_WORK INSTRUCTION_: Gather all lines with "link" from the records.

_RECORDS FOR THE TASK_:
━━━━━━━━━━━━━━━━━━━━━━━━━━━━━━
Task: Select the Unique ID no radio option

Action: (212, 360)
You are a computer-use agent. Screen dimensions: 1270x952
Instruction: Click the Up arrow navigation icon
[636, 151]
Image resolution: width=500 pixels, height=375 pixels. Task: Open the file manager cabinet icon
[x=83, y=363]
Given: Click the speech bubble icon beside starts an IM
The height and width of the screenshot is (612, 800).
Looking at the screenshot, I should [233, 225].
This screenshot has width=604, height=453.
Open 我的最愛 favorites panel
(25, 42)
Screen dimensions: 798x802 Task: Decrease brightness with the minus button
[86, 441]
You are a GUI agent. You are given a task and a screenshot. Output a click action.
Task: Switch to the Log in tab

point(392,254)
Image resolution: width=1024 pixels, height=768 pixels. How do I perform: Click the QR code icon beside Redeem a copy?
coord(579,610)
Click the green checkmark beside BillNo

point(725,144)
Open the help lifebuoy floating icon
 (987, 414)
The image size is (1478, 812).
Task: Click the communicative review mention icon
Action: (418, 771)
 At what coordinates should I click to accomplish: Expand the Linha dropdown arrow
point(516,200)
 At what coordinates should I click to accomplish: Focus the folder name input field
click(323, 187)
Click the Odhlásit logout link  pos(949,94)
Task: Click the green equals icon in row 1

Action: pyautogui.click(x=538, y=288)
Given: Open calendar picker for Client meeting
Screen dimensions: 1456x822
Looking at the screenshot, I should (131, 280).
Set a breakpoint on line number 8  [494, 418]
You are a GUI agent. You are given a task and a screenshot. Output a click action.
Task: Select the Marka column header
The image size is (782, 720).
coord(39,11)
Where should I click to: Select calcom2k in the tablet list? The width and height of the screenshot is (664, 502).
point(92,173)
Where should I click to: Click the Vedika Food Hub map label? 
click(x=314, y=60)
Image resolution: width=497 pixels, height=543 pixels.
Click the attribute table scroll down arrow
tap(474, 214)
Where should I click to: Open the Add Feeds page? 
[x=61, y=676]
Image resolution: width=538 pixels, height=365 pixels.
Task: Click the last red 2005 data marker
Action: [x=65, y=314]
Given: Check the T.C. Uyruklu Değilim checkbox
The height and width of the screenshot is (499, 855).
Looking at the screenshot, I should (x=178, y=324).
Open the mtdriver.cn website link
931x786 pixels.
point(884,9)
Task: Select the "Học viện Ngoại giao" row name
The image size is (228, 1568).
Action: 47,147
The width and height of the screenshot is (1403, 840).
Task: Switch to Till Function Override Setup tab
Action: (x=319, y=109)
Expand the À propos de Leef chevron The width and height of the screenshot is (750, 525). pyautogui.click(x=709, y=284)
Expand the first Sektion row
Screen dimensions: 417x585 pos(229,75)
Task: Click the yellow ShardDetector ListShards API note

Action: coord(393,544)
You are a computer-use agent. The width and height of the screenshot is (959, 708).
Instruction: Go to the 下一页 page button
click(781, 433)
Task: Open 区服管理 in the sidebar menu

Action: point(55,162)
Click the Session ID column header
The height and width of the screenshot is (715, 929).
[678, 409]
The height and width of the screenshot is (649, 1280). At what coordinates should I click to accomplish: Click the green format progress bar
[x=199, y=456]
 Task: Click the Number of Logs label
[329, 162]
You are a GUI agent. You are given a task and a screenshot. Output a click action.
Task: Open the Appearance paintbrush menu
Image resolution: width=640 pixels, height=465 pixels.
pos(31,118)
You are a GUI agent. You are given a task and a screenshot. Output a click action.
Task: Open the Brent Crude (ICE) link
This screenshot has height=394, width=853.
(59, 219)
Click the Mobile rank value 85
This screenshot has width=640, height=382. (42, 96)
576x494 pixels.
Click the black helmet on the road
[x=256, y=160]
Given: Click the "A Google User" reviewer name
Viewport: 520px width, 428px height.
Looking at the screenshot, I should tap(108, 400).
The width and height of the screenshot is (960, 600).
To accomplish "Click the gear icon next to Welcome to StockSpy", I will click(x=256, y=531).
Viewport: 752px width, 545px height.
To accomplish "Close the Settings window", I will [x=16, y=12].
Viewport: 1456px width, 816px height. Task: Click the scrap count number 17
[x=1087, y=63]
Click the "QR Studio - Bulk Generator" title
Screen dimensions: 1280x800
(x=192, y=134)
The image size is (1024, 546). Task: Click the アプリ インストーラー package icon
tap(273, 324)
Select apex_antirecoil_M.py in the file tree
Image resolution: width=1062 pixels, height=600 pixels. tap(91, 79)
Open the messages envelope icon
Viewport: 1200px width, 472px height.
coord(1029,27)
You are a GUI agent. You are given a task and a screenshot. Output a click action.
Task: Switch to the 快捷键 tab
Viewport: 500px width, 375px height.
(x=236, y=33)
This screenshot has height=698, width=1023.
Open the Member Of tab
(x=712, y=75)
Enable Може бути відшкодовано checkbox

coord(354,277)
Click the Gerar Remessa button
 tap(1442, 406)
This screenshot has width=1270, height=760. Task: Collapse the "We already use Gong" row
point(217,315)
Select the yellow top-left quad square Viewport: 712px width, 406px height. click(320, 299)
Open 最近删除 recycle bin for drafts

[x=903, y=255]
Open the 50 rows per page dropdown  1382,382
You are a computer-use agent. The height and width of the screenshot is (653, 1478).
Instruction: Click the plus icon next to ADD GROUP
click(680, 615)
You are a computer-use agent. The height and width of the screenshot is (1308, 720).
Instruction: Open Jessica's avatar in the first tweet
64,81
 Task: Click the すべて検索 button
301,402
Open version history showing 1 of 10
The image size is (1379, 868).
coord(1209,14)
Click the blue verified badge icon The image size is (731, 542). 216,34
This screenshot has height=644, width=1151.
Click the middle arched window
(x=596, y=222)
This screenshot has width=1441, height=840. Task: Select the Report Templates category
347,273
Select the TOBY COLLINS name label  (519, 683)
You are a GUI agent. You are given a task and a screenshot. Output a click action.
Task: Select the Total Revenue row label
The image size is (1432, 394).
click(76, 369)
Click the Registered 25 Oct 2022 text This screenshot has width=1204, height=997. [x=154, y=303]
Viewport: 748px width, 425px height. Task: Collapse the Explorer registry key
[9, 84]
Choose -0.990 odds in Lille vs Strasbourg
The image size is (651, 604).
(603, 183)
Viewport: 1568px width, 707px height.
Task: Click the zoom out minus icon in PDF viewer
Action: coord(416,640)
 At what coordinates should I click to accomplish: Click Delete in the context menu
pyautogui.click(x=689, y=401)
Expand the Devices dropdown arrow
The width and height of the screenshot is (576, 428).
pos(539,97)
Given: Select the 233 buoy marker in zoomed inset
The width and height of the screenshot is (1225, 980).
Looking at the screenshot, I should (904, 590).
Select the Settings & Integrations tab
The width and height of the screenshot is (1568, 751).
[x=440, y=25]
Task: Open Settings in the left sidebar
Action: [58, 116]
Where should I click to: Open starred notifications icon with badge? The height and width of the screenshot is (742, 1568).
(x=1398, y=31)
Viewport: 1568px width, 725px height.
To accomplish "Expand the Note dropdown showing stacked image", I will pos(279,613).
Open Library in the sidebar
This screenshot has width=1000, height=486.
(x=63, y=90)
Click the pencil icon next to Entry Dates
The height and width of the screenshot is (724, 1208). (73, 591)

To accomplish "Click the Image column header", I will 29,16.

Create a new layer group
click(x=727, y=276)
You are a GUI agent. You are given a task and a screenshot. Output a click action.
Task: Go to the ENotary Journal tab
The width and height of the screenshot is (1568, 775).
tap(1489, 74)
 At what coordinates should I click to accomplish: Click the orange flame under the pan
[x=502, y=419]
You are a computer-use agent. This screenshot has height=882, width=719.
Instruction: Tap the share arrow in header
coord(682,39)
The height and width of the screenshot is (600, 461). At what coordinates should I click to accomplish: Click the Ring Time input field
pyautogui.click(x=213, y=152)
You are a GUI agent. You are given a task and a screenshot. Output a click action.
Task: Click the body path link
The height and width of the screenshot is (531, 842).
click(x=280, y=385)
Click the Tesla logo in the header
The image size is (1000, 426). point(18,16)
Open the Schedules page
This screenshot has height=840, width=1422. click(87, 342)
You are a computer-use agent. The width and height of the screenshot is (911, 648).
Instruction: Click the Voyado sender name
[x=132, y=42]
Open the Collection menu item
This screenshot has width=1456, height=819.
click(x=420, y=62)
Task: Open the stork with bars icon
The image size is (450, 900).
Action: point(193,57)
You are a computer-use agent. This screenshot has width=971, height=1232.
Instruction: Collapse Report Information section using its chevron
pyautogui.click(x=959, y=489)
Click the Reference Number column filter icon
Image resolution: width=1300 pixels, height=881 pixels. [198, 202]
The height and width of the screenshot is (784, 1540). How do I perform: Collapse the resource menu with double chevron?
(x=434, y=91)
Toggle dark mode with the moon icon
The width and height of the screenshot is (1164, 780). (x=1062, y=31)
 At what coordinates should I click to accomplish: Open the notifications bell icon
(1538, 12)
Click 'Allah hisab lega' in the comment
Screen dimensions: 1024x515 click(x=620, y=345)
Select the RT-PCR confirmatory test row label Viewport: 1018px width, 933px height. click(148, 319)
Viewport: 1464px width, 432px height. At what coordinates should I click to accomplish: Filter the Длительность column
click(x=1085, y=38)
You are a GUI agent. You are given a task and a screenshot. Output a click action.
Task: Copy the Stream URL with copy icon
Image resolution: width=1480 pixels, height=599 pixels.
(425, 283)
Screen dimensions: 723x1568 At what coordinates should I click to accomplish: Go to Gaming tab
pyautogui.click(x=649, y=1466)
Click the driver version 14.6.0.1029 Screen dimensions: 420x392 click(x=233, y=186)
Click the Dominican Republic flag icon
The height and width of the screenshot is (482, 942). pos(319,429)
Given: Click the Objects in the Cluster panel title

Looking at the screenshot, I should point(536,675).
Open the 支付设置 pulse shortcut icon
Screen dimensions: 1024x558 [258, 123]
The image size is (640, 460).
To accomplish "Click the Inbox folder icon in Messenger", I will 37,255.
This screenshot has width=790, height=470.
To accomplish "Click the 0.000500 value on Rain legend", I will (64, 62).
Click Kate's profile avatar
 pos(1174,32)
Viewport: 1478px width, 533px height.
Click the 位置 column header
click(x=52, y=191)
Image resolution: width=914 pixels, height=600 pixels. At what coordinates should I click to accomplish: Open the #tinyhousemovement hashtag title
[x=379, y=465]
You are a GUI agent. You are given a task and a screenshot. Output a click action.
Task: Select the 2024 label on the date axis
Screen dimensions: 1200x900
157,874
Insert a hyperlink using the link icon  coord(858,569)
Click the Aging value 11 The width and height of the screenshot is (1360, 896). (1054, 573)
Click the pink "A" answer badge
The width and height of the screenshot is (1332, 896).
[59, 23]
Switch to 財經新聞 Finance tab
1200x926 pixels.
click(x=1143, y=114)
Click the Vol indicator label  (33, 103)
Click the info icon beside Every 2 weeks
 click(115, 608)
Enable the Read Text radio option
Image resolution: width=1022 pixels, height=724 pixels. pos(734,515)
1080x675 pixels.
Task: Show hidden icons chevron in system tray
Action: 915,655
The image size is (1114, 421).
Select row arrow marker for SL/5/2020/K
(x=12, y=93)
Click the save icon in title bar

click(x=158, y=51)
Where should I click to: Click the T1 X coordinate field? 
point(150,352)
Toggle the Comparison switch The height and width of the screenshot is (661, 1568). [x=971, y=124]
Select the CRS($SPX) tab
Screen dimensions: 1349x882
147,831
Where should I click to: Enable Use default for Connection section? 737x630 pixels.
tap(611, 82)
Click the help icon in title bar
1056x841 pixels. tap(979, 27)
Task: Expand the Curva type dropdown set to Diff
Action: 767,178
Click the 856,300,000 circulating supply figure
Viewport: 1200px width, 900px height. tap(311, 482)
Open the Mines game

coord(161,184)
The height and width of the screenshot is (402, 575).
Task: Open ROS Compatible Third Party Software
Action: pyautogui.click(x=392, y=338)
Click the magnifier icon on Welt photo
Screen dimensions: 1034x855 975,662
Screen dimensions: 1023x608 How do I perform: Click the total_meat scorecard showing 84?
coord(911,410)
━━━━━━━━━━━━━━━━━━━━━━━━━━━━━━
_WRITTEN REPLY_:
Click the Odhlásit logout link  pos(949,94)
Open the mtdriver.cn website link
Task: Open the Brent Crude (ICE) link
Task: Click the body path link
Insert a hyperlink using the link icon  coord(858,569)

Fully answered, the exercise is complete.